Выбрать главу

Я писала на клочках бумаги, притащенной из редакции, большим, детским, потому что со сна, почерком, безграмотно, но разборчиво. Работа кончалась к утру. Она оборвалась, потому что в феврале я уехала в Киев хоронить отца. Вернувшись, я побегала с Мандельштамом по учреждениям, готовясь к «путешествию в Армению». Бухарин нашел «приводной ремень» — путешествие было устроено через Молотова, как потом и пенсия. Устроено оно было по второму сорту — без блеска, как для настоящих писателей, но и то «по вашим грехам хорошо». Пока что еще можно было что-то устраивать для Мандельштама, но с каждым годом становилось все труднее. Он переводился в худшие категории — нисхождение по лестнице живых существ.

О судьбе нэпманской семьи я больше ничего не знаю. Вернувшись из Армении, мы не нашли ее по старому адресу. Сами ли они уехали или их выселили, что гораздо вероятнее, я не выяснила. Население дома сменилось, и узнать было не у кого. Дом принадлежал к категории частных новостроек, а заселявшие его люди назывались «застройщиками». Они настроили много домов, а потом были выселены или превратились в квартиросъемщиков, у которых отняли излишки площади. Расчеты нэпмана на квартиру не оправдались, а государство, наверное, нашло способ покрыть недоимку. Какие могут быть расчеты в нашей жизни? Ее закон — неустойчивость. Одна нэпманская семья, один воющий мальчишка — такую мелочь нельзя учитывать, когда строят новый мир, чтобы обеспечить счастье (и расцвет личности, как говорят теоретики) всем и каждому... Первая глава «Четвертой прозы» говорила о социализме, ради которого пришлось пожертвовать нэпманом и его глупым сыном. Для мальчишки, впрочем, открывалась отличная дорога прямо к лучезарному счастью — ему следовало осудить отца, порвать с прошлым и оказать услугу начальству, порывшись у нас в бумагах. На всякий случай я носила бумажки с «Четвертой прозой» в сумке, хотя знала, что в те годы начальство нами почти не интересовалось. Если мальчишку использовали, то, скорее всего, для разоблачения отца — куда он припрятал червонцы? — и всех его друзей и знакомых — в чьих огородах закопаны кубышки с бумажными деньгами?.. Я не помню, как вышли из употребления червонцы, но думаю, что многие не успели вырыть их и обменять на новые бумажки. А может, червонцев к этому времени уже не было и, обесценившись, они просто легли в сундуки одиноких и одичавших стариков рядом с керенками и грудой бумажек гражданской войны. Падение денег обычно происходило постепенно. Зарплаты почему-то начинает не хватать. Пенсии превращаются в фикцию. Не то деньги падают, не то цены растут. Один раз только — в начале второй мировой войны — было ясно, в чем дело: цены на продукты были резко повышены в один день (на сахар, например). Медленных процессов я обычно не замечаю — у меня нет памяти на цифры, а зарплаты всегда не хватает, даже когда она высокая, как в последние годы моей службы. На то она и зарплата.

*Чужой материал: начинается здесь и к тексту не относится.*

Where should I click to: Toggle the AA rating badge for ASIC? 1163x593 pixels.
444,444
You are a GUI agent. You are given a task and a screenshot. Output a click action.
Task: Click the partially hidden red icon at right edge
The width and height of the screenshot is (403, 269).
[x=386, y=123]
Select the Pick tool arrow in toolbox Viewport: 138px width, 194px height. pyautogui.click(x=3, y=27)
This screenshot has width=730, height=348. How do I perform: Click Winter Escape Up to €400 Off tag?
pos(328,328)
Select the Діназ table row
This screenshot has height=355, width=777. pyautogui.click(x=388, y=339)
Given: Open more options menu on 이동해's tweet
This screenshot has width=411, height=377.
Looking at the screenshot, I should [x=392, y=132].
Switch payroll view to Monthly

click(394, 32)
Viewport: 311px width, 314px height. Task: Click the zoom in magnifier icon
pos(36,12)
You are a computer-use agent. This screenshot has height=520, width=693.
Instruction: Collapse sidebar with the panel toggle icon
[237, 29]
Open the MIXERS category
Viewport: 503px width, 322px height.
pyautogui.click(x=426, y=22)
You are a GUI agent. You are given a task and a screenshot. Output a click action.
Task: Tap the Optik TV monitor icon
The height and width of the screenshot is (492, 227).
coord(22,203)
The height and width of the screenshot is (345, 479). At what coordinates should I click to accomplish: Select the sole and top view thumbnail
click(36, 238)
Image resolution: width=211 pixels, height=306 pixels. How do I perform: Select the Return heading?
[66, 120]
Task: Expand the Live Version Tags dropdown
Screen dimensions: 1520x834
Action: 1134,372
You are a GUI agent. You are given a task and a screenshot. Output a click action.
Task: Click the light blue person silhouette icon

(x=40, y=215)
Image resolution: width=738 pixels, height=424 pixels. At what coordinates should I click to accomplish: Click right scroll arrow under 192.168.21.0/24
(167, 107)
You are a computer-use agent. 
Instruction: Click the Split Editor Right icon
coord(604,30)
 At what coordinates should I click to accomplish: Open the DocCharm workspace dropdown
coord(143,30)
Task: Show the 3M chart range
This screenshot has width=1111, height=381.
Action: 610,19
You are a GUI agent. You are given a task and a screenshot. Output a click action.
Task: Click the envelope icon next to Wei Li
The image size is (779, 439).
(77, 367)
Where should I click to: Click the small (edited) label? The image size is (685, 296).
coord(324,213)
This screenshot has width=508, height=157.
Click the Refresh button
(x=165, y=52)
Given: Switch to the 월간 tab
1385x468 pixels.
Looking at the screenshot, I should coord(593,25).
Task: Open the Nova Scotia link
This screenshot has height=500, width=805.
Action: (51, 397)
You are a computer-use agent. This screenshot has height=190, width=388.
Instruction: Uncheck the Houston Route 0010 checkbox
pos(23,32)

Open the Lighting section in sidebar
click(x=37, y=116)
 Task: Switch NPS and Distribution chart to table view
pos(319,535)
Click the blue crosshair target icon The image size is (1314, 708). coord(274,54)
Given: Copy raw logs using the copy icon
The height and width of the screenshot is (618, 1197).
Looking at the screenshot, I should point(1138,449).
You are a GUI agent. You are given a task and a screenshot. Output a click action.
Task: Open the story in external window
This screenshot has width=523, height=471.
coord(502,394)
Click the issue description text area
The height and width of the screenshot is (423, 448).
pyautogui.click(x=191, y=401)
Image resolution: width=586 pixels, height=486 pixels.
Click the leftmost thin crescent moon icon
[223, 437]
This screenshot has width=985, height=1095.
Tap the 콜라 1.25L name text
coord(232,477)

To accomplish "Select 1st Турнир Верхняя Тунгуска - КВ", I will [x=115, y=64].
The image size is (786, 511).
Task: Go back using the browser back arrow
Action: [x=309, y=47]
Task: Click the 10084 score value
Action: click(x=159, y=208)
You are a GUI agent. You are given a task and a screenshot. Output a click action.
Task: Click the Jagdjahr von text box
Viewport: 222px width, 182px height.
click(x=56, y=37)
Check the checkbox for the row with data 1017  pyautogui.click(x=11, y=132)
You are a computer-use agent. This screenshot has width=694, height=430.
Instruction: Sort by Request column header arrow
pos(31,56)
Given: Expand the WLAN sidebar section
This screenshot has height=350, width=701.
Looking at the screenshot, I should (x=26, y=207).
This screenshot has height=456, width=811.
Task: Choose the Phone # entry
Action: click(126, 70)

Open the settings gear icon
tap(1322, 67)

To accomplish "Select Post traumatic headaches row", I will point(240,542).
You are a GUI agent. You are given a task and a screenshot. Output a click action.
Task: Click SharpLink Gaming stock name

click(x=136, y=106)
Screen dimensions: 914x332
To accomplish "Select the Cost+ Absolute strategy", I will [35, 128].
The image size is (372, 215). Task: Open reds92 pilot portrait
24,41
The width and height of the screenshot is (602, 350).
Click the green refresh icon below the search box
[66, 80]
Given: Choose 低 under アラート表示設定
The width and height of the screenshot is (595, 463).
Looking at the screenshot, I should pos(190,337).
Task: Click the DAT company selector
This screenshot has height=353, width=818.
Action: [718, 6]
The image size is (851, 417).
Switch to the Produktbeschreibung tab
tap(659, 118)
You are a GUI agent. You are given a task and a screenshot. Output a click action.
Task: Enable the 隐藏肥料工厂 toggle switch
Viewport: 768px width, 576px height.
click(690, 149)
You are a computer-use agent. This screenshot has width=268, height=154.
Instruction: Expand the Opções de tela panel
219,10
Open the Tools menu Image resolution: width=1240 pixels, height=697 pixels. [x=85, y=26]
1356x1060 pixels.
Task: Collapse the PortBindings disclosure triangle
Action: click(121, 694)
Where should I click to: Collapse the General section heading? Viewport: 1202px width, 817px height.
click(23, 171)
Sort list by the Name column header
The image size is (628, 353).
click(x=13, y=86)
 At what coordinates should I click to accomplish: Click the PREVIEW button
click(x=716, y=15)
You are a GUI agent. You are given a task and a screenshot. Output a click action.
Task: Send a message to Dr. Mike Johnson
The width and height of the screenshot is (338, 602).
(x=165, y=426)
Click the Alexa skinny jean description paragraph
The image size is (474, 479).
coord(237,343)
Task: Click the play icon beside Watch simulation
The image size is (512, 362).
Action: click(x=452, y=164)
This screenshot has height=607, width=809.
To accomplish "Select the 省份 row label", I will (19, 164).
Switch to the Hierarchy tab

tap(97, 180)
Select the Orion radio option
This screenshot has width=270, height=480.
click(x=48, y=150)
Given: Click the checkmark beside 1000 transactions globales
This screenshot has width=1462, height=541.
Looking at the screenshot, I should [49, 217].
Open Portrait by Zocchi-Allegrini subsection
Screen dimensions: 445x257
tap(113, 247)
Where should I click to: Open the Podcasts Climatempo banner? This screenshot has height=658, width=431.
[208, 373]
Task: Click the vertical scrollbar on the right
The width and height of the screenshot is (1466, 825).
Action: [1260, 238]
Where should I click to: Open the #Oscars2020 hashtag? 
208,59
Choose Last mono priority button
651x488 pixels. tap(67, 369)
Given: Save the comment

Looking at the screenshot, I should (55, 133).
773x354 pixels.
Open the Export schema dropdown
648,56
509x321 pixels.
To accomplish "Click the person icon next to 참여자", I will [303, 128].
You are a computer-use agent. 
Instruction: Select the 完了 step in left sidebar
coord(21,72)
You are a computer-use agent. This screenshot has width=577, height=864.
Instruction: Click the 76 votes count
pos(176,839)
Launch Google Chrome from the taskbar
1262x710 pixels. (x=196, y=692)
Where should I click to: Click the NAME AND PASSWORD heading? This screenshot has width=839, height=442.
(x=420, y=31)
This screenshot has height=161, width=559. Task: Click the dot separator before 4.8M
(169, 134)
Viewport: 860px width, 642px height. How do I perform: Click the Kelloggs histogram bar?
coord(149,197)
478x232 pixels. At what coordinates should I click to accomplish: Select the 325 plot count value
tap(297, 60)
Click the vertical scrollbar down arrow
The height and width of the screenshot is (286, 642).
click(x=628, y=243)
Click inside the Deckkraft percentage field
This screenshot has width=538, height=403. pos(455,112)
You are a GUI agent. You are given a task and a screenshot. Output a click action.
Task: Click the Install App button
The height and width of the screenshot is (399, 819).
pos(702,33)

В «Московском комсомольце» Мандельштаму платили так мало, что после получки денег хватало всего на несколько дней. У нас обеспечивали «своих» не зарплатой, а неучитываемыми вещами — пакетами, кульками, конвертами, кулечками, распределителями... Иногда Мандельштама принимали за своего, и он тоже получал кулек. С тридцатого до ареста в мае 34-го мы получали продукты в пышном распределителе, где у кассы висело объявление: «Народовольцам без очереди...» В дни «Московского комсомольца» мы жили на зарплату. Редакция помещалась на Тверской, то есть на улице Горького, в пассаже. Все вместе называлось «комбинатом», а управлял им «лихач-хозяйственник» Гибер. Струве пишет в примечаниях, что ему не удалось выяснить, кто такой Гибер... Гибер и есть Гибер, просто завхоз или коммерческий директор с лихим воображением. Структура комбината была действительно непонятна и таинственна. Он каким-то образом распространился на весь пассаж, и в него входила редакция газеты, а также театрик и ресторан. Вероятно, еще что-нибудь, но нас это не интересовало. В ресторане сотрудников охотно кормили в долг, а потом вычитали долг из зарплаты. Обедать я ходила в пассаж, и лакей (там были еще лакеи, а не подавальщики) поразил меня однажды, сказав: «Ваш старичок уже отобедал...» Моему «старичку» было тридцать восемь лет, но он уже понял, что дышать больше нечем.